Except,then I remember, my computer at home is a mess, too.

So, blessed computer gods, if you are listening to me at all, please, for the love of all things holy and good, and for the sake of my sanity, please let my computers be fixed so that I can go back to being the 24/7 internet slacker chick that I am known and loved for. Thanks.


Julie_Gong said...

I did that in college once with cherry pespi and rum and I thought mine was fine until about a month later I found out the pop made my fan stop working and fried my hard drive. Just a word of warning. Hopefully things work out better for you!

Irish and Jew said...

I had a laptop a couple years ago, and the key's stuck-- so when i typed "hey what's up?" it would look like this "hhhhhheeeeeeeeeyyyyyyy wwwwwwwwwhhhhhhhhaaaaaaaaatttttttsssssss uuuuuppppp??????"
i couldn't figure out whether my computer was high, or had a stutter. either way this went on for like a month before i finally got a new one.
I'll tell Irish to say a prayer to one of her many catholic saints for you


Irish and Jew said...

St. Jude the Patron of Lost Causes!!


i like cheese said...

Julie-I hope things work out better for me too, but with my luck, probably not ;)

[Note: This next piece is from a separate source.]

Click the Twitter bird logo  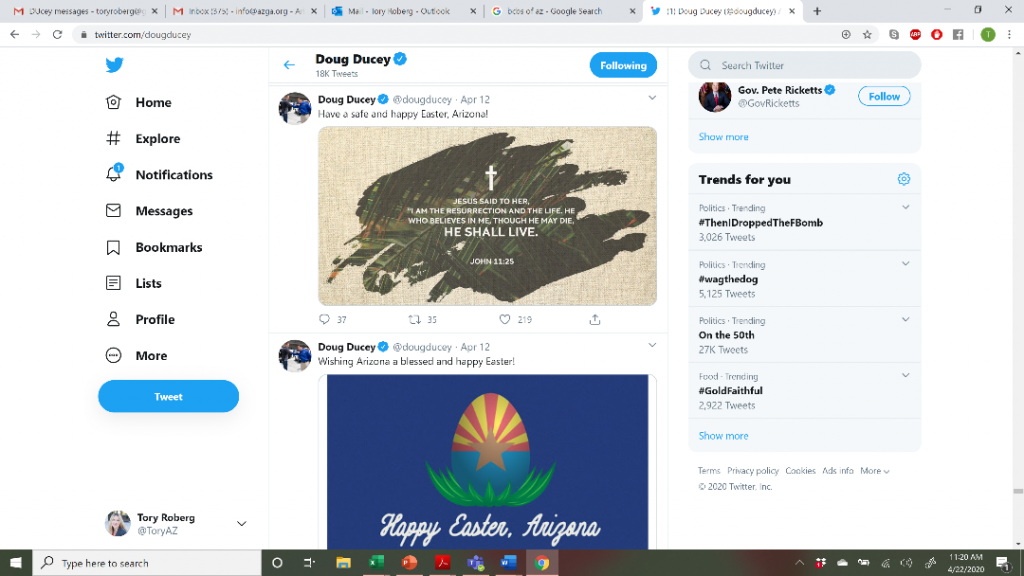click(x=114, y=65)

Jew-I typed an email yesterday and it was like a retarded monkey with one hand had typed it. I think my friends thought I might have stroked out at my desk.

Irish - I've got a LOT more lost causes up my sleeve for our friend St Jude to assist with. Shall I make him a list? ;)

kristen said...

i dunno - i found the p's where there should have been b's charming ;)

i like cheese said...

hahaha. I was wondering if you were going to notice the battern!

the fact that the urination key doesn't work is truly annoying. I never realized how many words use that stubid letter!